Immunogenicity testing of a novel engineered HIV-1 envelope gp140 DNA vaccine construct.

DNA vaccines expressing the envelope (env) of the human immunodeficiency virus type 1 (HIV-1) have been relatively ineffective at generating strong immune responses. In this study, we described the development of a recombinant plasmid DNA (pEK2P-B) expressing an engineered codon-optimized envelope gp140 gene of primary (nonrecombinant) HIV-1 subtype B isolate 6101. Codon usage and RNA optimization of HIV-1 structural genes has been shown to increase protein expression in vitro as well as in the context of DNA vaccines in vivo. To further increase the expression, a synthetic IgE leader with kozak sequences were fused into the env gene.

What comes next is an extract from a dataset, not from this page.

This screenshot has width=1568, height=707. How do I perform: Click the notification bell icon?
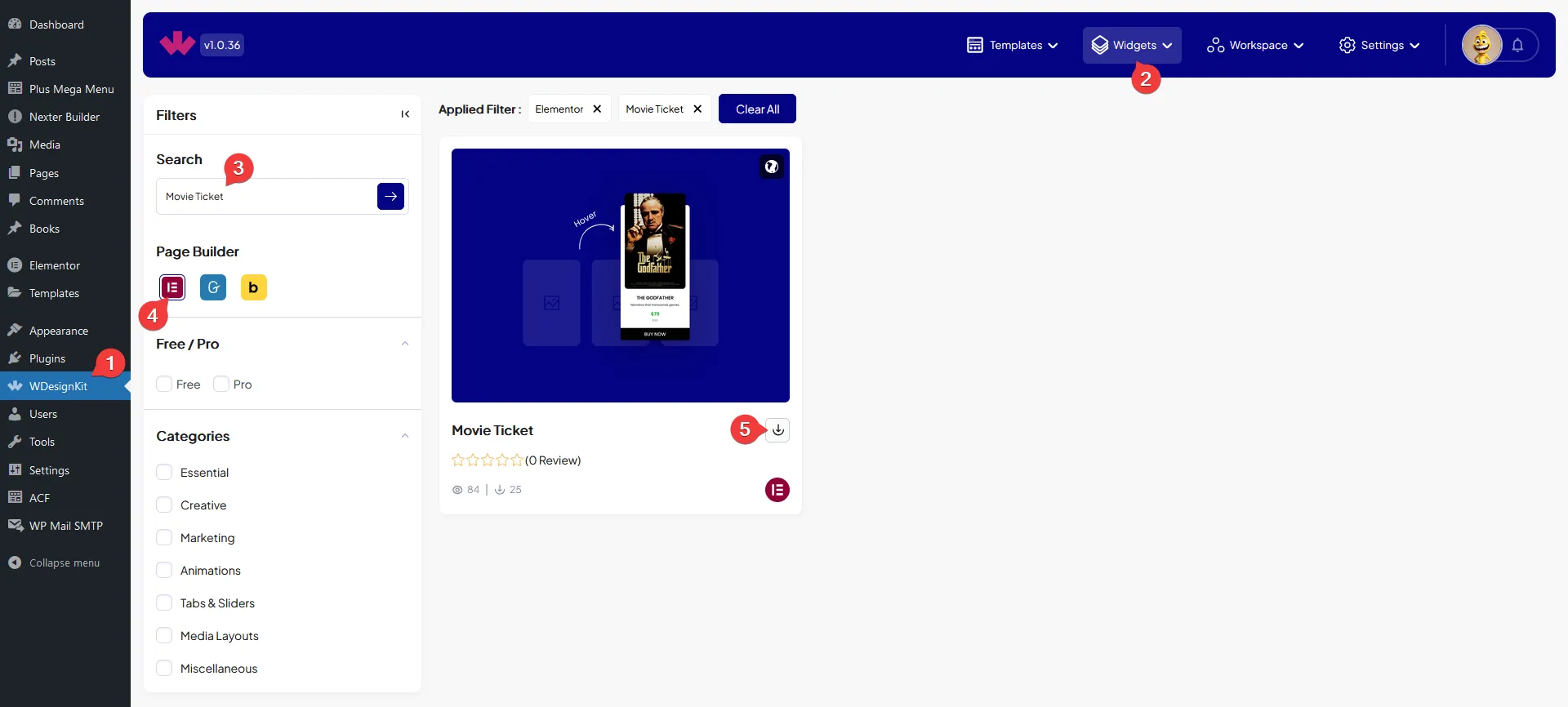tap(1517, 46)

The cytoplasmic tail of the gene was also truncated to prevent recycling. The expression of env by the recombinant pEK2P-B was evaluated using T7 coupled transcription/translation. The construct demonstrated high expression of the HIV-1 env gene in eukaryotic cells as demonstrated in transfected 293-T and RD cells. Immunogenicity of pEK2P-B was evaluated in mice using IFN-gamma ELISpot assay, and the construct was found to be highly immunogenic and crossreactive with HIV-1 clade C env peptides. Three immunodominant peptides were also mapped out. Furthermore, by performing a CFSE flow cytometry-based proliferation assay, 2.4 and 1.5% proliferation was observed in CD4+, CD8+, and CCR+ memory T cells, respectively. Therefore, this engineered synthetic optimized env DNA vaccine may be useful in DNA vaccine and other studies of HIV-1 immunogenicity.